I do not think this means what you think it means. You say that you accept this, and you keep taking offense at my suggestion that you think they were wrong, but then you again repeat this statement:
If you think they *should have *chosen differently, that means you think they were wrong. You can understand why someone made a choice but still think they were wrong. For example, I *understand why *Hitler made the Jews a scapegoat for everything that was going wrong in the German economy, and that *in no way excuses *what he did.
Well then please explain to me how you can think someone should have made a different decision but simultaneously *not *think that they made the wrong one. Thinking that things should be other than they are seems to me to pretty much be the definition of thinking they’re currently wrong.
But I do think the firefighters made the wrong decision and have said as much. That’s not the same as thinking they made an unconscionable decision, nor does it mean I hold them in contempt, nor that they acted immorally. Because – at least in this case – I understand their viewpoint and can thereby respect their decisions. Even if I disagree.
1.) The firefighters made the wrong decision.
2.) The firefighters did not act immorally.
3.) You respect their decision.
I think the problem is that I see these things as being mutually exclusive. If it was not immoral, how can it be the wrong decision? Isn’t that what makes it wrong? And how can you respect a decision that you think was wrong?

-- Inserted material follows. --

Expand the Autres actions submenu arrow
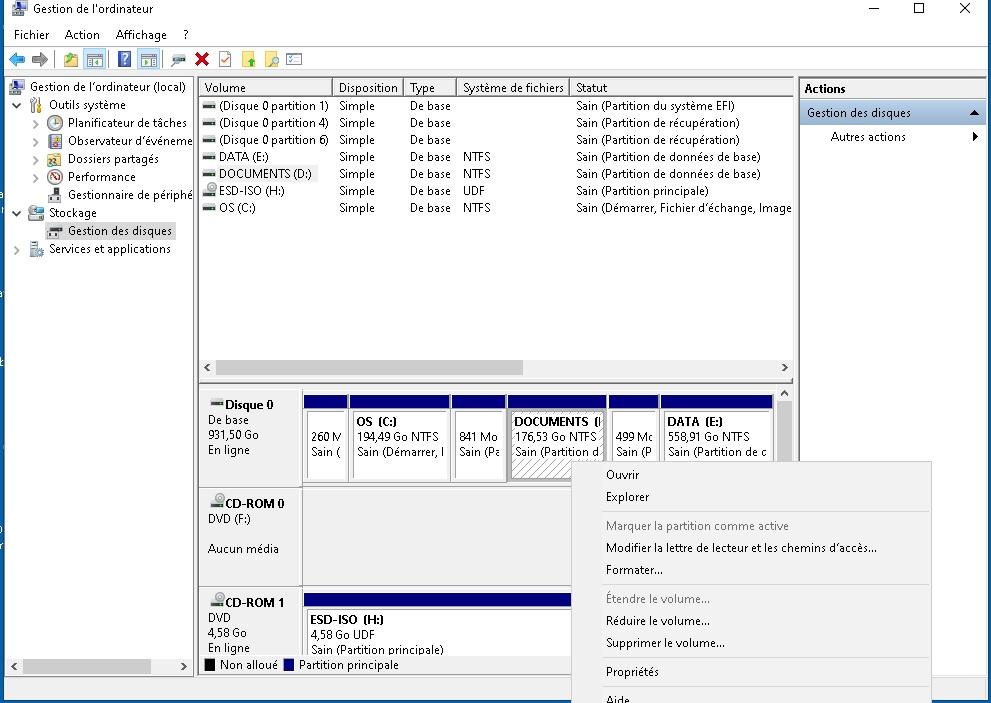The height and width of the screenshot is (703, 991). tap(975, 137)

Yes, it says “I don’t take myself nearly as seriously as you do.”
Let’s say you’re lactose intolerant. Is it then “wrong” for someone else to drink a glass of milk, just because it’s not what you would do? Would you be saying about a group of people at a birthday party, “I would not have had my cake a la mode, and I think those people who had ice cream on their cake were wrong”?
Clearly, “what I would do” is not your criterion for determining right and wrong.

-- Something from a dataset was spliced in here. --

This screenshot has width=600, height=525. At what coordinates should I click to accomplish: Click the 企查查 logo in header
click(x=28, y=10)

Maybe I’ve missed it in earlier posts but did Cranick have home insurance? If so, then his insurer is certainly an effected party in this situation. You’d think they would require their customers to pay for fire protection when it’s an option (or highly mark up their rates if they decline to pay).

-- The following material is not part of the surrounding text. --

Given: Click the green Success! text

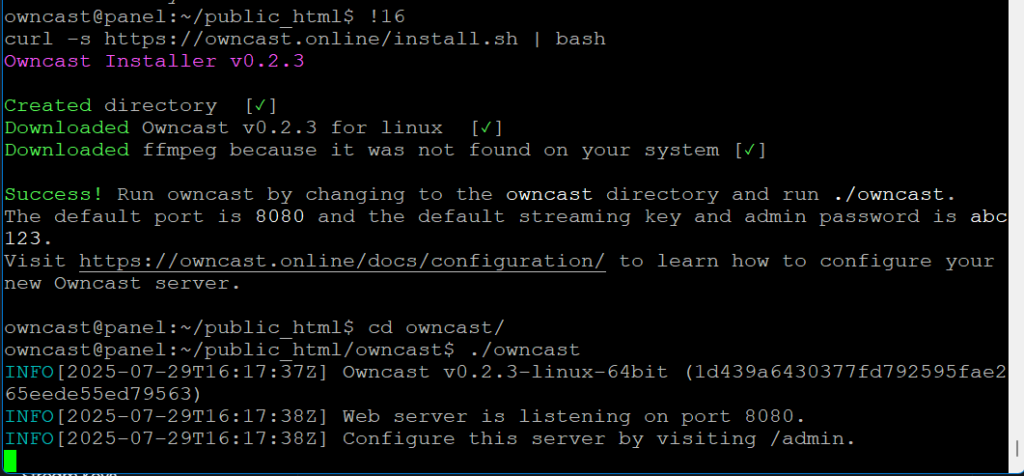Looking at the screenshot, I should 54,194.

Otherwise I can see somebody saying “My $10,000 trailer is insured for $30,000? Yeah, sure I’m going to pay my fire department dues. Right after I light all these candles.”
I’m sorry, did you just accuse me of being a troll? I guess that’s one way of getting out of actually having to explain the complete logical inconsistencies in your opinions.
And they chose to obey those orders. So either you think they were right to obey the orders, however you may think the orders themselves were the wrong call, or you think that the firefighters should have disobeyed those orders and saved the house anyway.
As I believe I’ve mentioned upthread, the reasoning behind your poll selection does not have to be identical to every other person who makes the same choice.